YOUR GOAL:
From the first line of the data below, repeat each line exactly until you reach the line with "Coğrafya Terimleri (36, 1913)"; include that line too.

DATA TO EXAMINE:
● ● ● ● ●
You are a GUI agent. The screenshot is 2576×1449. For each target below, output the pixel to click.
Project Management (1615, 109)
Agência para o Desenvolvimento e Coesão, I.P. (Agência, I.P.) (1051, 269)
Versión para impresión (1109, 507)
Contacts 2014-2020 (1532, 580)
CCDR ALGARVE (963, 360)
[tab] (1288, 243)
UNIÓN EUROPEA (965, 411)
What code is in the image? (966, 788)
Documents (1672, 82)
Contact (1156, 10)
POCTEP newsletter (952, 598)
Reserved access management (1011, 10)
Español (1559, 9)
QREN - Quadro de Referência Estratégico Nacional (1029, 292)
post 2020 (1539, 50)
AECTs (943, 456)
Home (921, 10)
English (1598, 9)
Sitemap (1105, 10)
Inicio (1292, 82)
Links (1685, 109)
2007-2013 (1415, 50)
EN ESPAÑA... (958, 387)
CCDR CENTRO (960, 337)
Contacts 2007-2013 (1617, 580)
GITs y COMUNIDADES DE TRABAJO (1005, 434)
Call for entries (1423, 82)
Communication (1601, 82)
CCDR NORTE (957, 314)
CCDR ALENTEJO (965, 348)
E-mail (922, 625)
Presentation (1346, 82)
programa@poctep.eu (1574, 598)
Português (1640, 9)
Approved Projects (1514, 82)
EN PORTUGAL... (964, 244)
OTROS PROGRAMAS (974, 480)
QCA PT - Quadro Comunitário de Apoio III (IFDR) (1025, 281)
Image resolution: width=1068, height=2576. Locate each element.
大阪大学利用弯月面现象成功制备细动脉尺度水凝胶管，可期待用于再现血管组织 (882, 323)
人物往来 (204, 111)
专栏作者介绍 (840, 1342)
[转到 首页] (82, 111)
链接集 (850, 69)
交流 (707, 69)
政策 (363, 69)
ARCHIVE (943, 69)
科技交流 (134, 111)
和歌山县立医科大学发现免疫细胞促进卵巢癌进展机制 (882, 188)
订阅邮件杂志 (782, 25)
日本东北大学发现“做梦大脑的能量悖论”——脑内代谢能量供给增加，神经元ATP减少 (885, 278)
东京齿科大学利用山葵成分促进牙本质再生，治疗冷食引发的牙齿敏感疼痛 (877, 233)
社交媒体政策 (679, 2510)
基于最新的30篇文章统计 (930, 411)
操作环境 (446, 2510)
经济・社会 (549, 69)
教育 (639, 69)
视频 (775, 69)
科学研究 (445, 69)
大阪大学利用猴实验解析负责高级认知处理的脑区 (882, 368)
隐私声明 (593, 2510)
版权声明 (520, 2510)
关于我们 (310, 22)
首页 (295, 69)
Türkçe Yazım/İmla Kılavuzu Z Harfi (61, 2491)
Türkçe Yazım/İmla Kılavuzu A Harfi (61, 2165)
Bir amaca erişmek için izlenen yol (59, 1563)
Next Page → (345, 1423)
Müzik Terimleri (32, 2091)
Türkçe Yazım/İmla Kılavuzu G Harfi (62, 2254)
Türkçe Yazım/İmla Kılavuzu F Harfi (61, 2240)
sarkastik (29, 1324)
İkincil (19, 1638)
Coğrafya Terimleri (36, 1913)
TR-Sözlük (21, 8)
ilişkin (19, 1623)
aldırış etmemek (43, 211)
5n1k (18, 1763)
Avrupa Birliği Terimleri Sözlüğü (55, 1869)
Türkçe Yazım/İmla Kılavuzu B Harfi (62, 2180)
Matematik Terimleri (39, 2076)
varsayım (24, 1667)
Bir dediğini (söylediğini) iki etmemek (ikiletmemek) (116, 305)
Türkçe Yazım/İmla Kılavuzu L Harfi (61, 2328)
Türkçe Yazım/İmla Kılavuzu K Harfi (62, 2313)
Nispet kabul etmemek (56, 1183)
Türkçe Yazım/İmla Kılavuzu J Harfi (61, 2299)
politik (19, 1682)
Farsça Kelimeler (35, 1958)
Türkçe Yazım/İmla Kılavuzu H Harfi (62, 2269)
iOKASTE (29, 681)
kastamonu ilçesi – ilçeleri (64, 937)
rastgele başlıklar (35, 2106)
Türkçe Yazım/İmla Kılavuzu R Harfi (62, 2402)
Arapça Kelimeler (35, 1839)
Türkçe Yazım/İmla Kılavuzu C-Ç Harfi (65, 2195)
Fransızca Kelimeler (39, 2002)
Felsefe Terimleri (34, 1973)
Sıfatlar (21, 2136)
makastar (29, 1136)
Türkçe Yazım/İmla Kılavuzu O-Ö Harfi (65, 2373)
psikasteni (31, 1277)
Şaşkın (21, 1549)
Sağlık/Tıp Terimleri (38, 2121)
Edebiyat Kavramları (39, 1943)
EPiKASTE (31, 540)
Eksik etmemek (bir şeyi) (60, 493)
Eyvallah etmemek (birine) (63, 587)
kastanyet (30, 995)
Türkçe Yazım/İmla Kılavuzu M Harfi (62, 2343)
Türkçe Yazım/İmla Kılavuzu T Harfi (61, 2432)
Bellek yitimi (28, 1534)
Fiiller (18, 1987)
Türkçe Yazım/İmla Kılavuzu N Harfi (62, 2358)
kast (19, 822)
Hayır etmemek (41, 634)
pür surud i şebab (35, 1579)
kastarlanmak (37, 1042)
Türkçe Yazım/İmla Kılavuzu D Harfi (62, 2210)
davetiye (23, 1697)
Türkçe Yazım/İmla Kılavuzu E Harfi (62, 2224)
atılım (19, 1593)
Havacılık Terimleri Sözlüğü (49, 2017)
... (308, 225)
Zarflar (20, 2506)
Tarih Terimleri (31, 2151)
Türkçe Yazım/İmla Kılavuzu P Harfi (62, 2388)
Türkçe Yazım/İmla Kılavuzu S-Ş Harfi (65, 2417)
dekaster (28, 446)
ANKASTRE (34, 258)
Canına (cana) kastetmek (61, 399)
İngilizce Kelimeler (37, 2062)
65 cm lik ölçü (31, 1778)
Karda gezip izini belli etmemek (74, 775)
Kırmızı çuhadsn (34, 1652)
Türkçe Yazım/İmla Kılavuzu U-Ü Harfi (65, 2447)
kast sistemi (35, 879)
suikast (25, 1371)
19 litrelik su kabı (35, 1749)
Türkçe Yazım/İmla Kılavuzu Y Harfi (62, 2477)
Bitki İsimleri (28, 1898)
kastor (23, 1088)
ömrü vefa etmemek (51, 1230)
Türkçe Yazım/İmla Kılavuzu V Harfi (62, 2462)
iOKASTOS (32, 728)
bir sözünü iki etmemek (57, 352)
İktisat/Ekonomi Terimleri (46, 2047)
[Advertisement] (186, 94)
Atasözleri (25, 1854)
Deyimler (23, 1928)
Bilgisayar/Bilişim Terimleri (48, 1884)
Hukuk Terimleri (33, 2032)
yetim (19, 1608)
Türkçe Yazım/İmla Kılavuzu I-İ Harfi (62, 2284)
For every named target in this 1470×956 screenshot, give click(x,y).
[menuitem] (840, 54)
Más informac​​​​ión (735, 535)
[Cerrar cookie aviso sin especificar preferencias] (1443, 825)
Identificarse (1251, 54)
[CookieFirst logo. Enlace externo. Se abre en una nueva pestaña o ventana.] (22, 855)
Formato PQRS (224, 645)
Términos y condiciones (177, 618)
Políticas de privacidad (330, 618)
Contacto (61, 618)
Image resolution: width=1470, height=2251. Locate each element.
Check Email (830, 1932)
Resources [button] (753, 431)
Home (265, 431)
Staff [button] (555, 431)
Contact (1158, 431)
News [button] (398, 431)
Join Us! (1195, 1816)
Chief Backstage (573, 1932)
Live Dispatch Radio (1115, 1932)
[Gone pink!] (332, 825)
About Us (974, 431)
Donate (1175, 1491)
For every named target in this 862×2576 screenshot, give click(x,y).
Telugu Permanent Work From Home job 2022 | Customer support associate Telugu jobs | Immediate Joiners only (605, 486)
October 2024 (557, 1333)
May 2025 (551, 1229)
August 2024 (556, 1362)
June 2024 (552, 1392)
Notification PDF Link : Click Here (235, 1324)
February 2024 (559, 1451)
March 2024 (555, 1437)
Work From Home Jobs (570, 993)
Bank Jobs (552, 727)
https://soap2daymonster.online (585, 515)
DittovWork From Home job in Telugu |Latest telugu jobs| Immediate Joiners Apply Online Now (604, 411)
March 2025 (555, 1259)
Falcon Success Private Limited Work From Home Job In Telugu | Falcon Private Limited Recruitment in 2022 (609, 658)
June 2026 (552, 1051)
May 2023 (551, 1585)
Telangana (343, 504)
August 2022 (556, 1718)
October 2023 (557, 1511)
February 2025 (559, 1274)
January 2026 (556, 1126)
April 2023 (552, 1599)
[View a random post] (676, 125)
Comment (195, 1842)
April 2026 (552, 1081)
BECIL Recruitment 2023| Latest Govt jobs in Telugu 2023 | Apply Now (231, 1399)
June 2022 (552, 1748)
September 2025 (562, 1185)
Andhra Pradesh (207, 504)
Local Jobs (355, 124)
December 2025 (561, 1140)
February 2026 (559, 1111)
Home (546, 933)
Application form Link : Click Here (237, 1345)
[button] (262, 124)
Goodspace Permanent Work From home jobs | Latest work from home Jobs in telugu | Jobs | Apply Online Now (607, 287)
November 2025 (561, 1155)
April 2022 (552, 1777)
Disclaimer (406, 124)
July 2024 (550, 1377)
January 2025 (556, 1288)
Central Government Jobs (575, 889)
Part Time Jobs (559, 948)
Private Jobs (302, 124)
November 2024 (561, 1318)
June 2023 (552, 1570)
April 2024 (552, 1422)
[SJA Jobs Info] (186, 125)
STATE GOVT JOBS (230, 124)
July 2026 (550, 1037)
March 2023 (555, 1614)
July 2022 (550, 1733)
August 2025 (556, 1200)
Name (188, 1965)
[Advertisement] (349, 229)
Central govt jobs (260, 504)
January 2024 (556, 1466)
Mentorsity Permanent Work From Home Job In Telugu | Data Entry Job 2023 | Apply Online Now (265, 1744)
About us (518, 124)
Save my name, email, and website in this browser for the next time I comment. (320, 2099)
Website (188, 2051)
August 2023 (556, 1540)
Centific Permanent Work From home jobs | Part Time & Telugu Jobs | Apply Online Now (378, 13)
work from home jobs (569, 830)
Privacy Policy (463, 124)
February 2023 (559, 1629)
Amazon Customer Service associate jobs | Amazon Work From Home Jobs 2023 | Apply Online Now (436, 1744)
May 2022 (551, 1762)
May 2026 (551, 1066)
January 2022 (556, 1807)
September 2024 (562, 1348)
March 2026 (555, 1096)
● ● ● ● ●
OUTPUT OF THE TASK:
You are a GUI agent. The screenshot is 2576×1449. For each target below, output the pixel to click.
Project Management (1615, 109)
Agência para o Desenvolvimento e Coesão, I.P. (Agência, I.P.) (1051, 269)
Versión para impresión (1109, 507)
Contacts 2014-2020 (1532, 580)
CCDR ALGARVE (963, 360)
[tab] (1288, 243)
UNIÓN EUROPEA (965, 411)
What code is in the image? (966, 788)
Documents (1672, 82)
Contact (1156, 10)
POCTEP newsletter (952, 598)
Reserved access management (1011, 10)
Español (1559, 9)
QREN - Quadro de Referência Estratégico Nacional (1029, 292)
post 2020 (1539, 50)
AECTs (943, 456)
Home (921, 10)
English (1598, 9)
Sitemap (1105, 10)
Inicio (1292, 82)
Links (1685, 109)
2007-2013 (1415, 50)
EN ESPAÑA... (958, 387)
CCDR CENTRO (960, 337)
Contacts 2007-2013 (1617, 580)
GITs y COMUNIDADES DE TRABAJO (1005, 434)
Call for entries (1423, 82)
Communication (1601, 82)
CCDR NORTE (957, 314)
CCDR ALENTEJO (965, 348)
E-mail (922, 625)
Presentation (1346, 82)
programa@poctep.eu (1574, 598)
Português (1640, 9)
Approved Projects (1514, 82)
EN PORTUGAL... (964, 244)
OTROS PROGRAMAS (974, 480)
QCA PT - Quadro Comunitário de Apoio III (IFDR) (1025, 281)
Image resolution: width=1068, height=2576. Locate each element.
大阪大学利用弯月面现象成功制备细动脉尺度水凝胶管，可期待用于再现血管组织 (882, 323)
人物往来 (204, 111)
专栏作者介绍 (840, 1342)
[转到 首页] (82, 111)
链接集 (850, 69)
交流 (707, 69)
政策 (363, 69)
ARCHIVE (943, 69)
科技交流 (134, 111)
和歌山县立医科大学发现免疫细胞促进卵巢癌进展机制 (882, 188)
订阅邮件杂志 (782, 25)
日本东北大学发现“做梦大脑的能量悖论”——脑内代谢能量供给增加，神经元ATP减少 (885, 278)
东京齿科大学利用山葵成分促进牙本质再生，治疗冷食引发的牙齿敏感疼痛 (877, 233)
社交媒体政策 (679, 2510)
基于最新的30篇文章统计 (930, 411)
操作环境 (446, 2510)
经济・社会 (549, 69)
教育 (639, 69)
视频 (775, 69)
科学研究 (445, 69)
大阪大学利用猴实验解析负责高级认知处理的脑区 (882, 368)
隐私声明 (593, 2510)
版权声明 (520, 2510)
关于我们 (310, 22)
首页 (295, 69)
Türkçe Yazım/İmla Kılavuzu Z Harfi (61, 2491)
Türkçe Yazım/İmla Kılavuzu A Harfi (61, 2165)
Bir amaca erişmek için izlenen yol (59, 1563)
Next Page → (345, 1423)
Müzik Terimleri (32, 2091)
Türkçe Yazım/İmla Kılavuzu G Harfi (62, 2254)
Türkçe Yazım/İmla Kılavuzu F Harfi (61, 2240)
sarkastik (29, 1324)
İkincil (19, 1638)
Coğrafya Terimleri (36, 1913)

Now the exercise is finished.